La semana pasada tuve ocasión de compartir algunos días con los grupos apostólicos de la Parroquia de Santo Domingo, en Mompox, departamento de Bolívar, al norte de Colombia. Acogido con afecto y contagioso espíritu fraterno, pude ofrecer algunas enseñanzas básicas de espiritualidad mariana. Como suele suceder en estos casos, fue mucho más lo que recibí que lo que pude dar, y sencillamente el corazón se siente agradecido por la gracia de ver cómo el Señor hace maravillas en su pueblo santo.
Quiero destacar la generosidad de los misioneros, empezando por mis hermanos de comunidad. Tras las huellas de anteriores líderes y predicadores, el actual párroco, fr.
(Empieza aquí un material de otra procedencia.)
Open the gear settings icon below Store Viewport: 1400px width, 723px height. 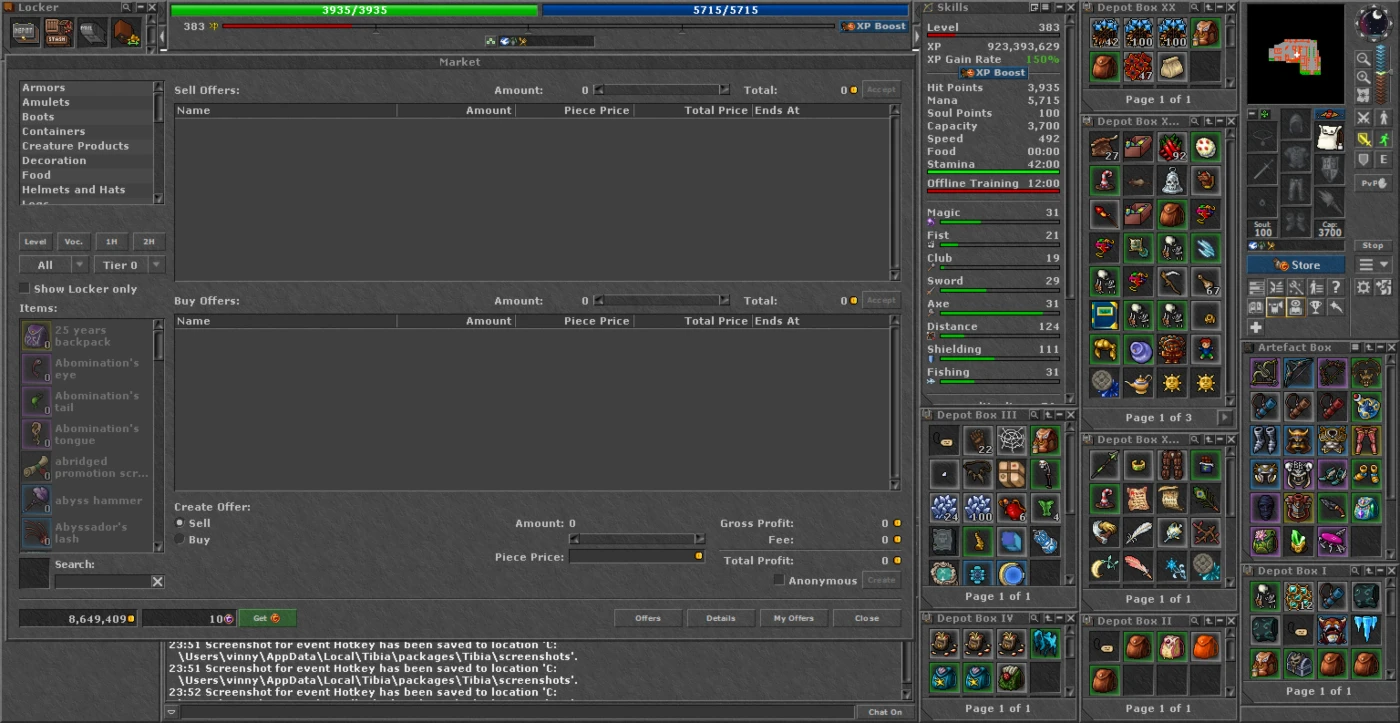(1363, 287)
Jaime Julio Cantillo, O.P., me compartía con sencillez los diferentes escenarios del ministerio sacerdotal en un ambiente rural marcado por graves carencias, sobre todo en vías de comunicación. El recorrido de varias horas hasta veredas “acuáticas” como La Lobata o “Las Boquillas” implica horas de desplazamiento por agua y tierra, con la flexibilidad mental necesaria para los diversos cambios que se suceden según el nivel de los canales y las condiciones del clima en general.
Alabo al Señor por la constancia alegre de tantos misioneros. Sus vidas entregadas en el anonimato, lejos de los grandes medios de comunicación, rara vez ocupan la atención del gran público, que en cmabio se muestra ávido de masticar hasta la saciedad cualquier escándalo de sacerdote. ¡Qué poco saben de la Iglesia, los que no conocen estas obras, los que no han visto las sonrisas y recibido los abrazos agradecidos de tantos que reciben esperanza del sacerdote y de su vida entregada día a día!